You can rest assured that there are far fewer players juicing today as a result of MLB's PED protocols, which are only getting more strict with time. However, you can also rest assured that there's a fair number of players out there that are cheating and getting away with it because they're doing everything in their power to avoid getting caught red-handed.

This, for the record, apparently isn't very hard regarding testosterone. BALCO founder Victor Conte told USA Today in August that the only ones getting caught are "the dumb, and the dumber."

Here's where suspensions for the Biogenesis-linked players can help the league. It will be abundantly apparent, then, that the league doesn't need to catch players red-handed in order to punish them. That will still be the primary means of punishing players, to be sure, but it would be clear that the league is not only perfectly willing, but perfectly able to punish players without the help of test tubes.

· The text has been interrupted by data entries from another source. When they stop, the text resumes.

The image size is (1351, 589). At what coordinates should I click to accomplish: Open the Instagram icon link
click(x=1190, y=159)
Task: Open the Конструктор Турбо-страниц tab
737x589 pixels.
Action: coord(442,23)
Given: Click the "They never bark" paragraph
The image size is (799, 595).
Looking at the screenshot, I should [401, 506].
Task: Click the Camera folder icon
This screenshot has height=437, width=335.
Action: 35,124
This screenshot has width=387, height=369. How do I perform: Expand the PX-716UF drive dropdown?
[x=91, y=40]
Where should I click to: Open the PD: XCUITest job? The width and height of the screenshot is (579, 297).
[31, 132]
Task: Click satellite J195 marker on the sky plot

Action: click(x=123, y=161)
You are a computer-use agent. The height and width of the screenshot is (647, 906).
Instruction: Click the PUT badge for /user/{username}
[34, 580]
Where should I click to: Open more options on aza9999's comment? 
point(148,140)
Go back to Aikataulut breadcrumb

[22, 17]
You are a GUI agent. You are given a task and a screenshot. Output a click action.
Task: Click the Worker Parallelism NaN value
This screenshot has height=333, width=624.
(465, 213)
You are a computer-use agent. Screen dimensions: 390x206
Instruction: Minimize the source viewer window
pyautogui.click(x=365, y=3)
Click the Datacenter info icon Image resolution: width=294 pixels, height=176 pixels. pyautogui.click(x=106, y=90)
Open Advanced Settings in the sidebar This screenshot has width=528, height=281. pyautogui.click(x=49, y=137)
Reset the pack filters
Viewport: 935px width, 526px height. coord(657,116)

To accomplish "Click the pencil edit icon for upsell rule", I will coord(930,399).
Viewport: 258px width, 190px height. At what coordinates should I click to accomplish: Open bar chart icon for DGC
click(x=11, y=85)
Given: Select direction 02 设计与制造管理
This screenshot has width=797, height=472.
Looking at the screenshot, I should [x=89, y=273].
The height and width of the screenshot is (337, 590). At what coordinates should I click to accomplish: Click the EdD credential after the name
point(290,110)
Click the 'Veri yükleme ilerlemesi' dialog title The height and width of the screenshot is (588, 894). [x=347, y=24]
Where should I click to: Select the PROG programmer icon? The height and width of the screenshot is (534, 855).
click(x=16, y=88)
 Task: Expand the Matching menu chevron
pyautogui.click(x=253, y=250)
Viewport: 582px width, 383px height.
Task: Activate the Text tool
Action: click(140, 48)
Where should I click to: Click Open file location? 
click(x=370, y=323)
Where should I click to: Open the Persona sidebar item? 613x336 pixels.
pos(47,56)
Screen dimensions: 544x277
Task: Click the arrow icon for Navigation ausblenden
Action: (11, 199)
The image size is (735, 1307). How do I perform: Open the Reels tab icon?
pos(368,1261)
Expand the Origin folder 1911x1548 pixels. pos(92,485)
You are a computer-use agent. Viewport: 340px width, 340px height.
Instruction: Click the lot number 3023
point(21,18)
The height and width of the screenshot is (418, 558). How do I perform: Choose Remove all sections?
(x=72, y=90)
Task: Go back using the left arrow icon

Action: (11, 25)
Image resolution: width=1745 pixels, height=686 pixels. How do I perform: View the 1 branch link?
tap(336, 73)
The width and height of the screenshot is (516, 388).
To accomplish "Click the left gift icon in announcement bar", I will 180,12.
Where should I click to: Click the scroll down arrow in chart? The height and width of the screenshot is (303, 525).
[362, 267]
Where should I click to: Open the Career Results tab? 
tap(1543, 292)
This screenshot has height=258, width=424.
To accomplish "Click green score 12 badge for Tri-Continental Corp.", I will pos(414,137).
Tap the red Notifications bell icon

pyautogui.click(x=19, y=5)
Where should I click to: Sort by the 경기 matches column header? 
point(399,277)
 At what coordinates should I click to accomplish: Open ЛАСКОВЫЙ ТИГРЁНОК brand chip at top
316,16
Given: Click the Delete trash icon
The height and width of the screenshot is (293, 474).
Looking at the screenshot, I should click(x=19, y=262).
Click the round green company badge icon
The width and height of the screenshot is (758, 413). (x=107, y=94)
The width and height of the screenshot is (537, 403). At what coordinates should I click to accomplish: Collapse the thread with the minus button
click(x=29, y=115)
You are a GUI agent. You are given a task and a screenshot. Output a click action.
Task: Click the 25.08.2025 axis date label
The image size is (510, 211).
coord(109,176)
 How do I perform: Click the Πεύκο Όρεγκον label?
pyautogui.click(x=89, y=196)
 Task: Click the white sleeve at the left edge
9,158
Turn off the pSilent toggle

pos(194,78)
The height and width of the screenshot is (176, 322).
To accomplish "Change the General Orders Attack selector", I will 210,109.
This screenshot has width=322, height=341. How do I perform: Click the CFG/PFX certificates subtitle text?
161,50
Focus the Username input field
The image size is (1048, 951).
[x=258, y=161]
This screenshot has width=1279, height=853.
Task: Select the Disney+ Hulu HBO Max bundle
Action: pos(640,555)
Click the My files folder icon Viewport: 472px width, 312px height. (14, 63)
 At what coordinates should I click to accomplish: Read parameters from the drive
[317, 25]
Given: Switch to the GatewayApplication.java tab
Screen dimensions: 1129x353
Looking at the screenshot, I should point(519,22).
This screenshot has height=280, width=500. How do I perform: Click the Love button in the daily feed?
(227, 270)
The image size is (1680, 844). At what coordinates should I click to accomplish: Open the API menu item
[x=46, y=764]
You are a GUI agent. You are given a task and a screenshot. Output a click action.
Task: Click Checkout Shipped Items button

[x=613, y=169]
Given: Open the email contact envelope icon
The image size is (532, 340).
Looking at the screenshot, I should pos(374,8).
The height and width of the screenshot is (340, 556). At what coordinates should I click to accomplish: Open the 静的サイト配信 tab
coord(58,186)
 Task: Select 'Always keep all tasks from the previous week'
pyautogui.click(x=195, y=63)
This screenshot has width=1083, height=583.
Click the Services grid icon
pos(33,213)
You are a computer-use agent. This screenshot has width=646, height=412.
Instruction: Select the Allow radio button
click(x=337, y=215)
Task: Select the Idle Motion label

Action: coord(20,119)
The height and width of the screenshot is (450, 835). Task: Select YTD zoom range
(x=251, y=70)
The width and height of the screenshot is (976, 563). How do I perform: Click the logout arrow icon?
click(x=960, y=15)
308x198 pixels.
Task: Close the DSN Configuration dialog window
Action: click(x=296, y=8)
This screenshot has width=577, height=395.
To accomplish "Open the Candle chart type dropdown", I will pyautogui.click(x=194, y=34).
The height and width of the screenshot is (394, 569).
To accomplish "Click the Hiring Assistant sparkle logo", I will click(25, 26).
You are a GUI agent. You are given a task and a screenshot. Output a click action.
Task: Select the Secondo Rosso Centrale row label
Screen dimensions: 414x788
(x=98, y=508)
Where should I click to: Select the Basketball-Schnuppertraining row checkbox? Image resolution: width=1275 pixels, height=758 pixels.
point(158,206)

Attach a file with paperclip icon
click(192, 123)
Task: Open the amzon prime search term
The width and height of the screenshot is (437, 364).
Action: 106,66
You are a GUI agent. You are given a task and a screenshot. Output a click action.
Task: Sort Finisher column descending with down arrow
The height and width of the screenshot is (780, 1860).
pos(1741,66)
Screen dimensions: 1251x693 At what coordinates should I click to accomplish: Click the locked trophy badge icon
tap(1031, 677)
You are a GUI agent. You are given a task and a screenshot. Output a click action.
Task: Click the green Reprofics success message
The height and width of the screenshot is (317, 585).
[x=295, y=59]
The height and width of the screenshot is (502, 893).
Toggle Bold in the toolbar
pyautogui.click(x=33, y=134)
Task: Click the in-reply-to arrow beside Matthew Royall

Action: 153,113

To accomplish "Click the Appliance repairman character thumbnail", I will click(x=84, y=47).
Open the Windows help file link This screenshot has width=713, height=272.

This could lead to increased paranoia among players, which could lead to one of two things. Either the uncaught cheaters will be even more careful, or they'll give it up out of fear of being punished and having their future earning power damaged as a result.

If the latter is what happens, the trade-off could be another drop in the league's offensive numbers, which have already gone down in the last five years following the release of the Mitchell Report. The last three years, in particular, have been rough on hitters. Most of that, granted, is good pitching, but you have to figure at least some of it is due to a smaller percentage of cheaters around the league.

Between the teams reeling from having key players suspended and other players around the league running scared from MLB's watchdogs, it all adds up to a series of events that would make for a highly unpredictable 2013 season. Doors could close for some contenders, which would mean open doors for others. The trade deadline could be a seller's market one minute and a buyer's market the next. Or vice versa. 

But more importantly for the league itself, punishments for A-Rod, Braun, Gonzalez and others would be a big PR victory. The league will have flexed its muscles and shown just how far things have come from the days when every other hitter was a musclebound slugger capable of hitting the ball 500 feet. The message will be that things have changed and are changing for the better.

The league is doing perfectly fine business-wise, but MLB could use a decisive victory on the PED front. As clean as the league has gotten in recent years, a recent SportsNation poll showed that fans still think MLB is the dirtiest American sports league.

That's nonsense, but that doesn't mean there isn't any pressure on the league to prove otherwise. There's always pressure on the league to prove that it has gotten cleaner and is still getting cleaner. Hence the reason why the league is apparently so hellbent on grinding those named in the Biogenesis documents into dust. It's their reputation or the league's, and you can guess which one Selig and league officials care about.

It's not going to be easy, and there's a very strong chance that MLB's efforts will amount to a mere wild goose chase. But the league has no choice but to try and no choice but to hope.